#### Import of the required libraries

In [None]:
from pyspark.sql import SparkSession
from pyspark.sql.functions import *
from abc import ABC, abstractmethod
from pyspark.sql import DataFrame

# Define spark session if not using Databricks
spark = SparkSession.builder.appName("DataStandardization").getOrCreate()

#### Config Reader Contract (Abstract class)

In [None]:
class ConfigReaderContract(ABC):
    
    @abstractmethod
    def read_source_columns_schema(self)->DataFrame:
        pass

    @abstractmethod
    def read_new_columns_schema(self)->DataFrame:
        pass

    @abstractmethod
    def read_column_descriptions_metadata(self)->dict:
        pass

    @abstractmethod
    def read_column_sequence_order(self)->list:
        pass

#### Implementation of Config Reader (JSON)

In [None]:
class ConfigReader(ConfigReaderContract):
    """
    A class that reads and extracts information from a JSON config file.

    Args:
        config_path (str): The path to the configuration file.

    Attributes:
        config_df (DataFrame): The DataFrame containing the configuration data.

    """

    def __init__(self, config_path):
        """
        Initializes a new instance of the ConfigReader class.

        Args:
            config_path (str): The path to the configuration file.

        """
        self.config_df = spark.read.option("multiLine", True).json(config_path)

    def read_source_columns_schema(self):
        """
        Reads the schema information for the source columns from the configuration file.

        Returns:
            DataFrame: The DataFrame containing the source columns schema.

        """
        exploded_df = self.config_df.select(explode(self.config_df["schema"].source_columns).alias("source_columns"))

WHAT THE TASK ASKS ->
Quote the PySpark notebook word for word: begin at the words "#### Implementation of" and stop after "the configuration data.". Rely on the PySpark notebook alone.

DATASET EXCERPTS ->
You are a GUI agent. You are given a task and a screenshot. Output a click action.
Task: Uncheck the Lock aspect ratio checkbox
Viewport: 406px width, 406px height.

==

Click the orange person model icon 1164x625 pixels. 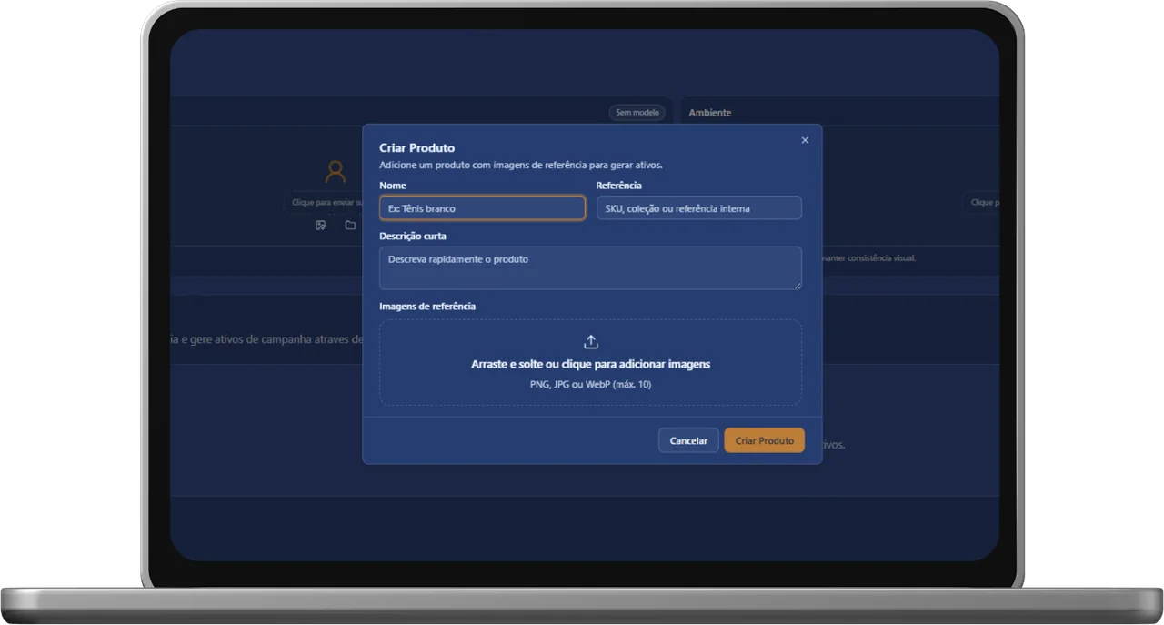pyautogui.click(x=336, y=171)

RESPONSE TO THE EXERCISE ->
#### Implementation of Config Reader (JSON)

In [None]:
class ConfigReader(ConfigReaderContract):
    """
    A class that reads and extracts information from a JSON config file.

    Args:
        config_path (str): The path to the configuration file.

    Attributes:
        config_df (DataFrame): The DataFrame containing the configuration data.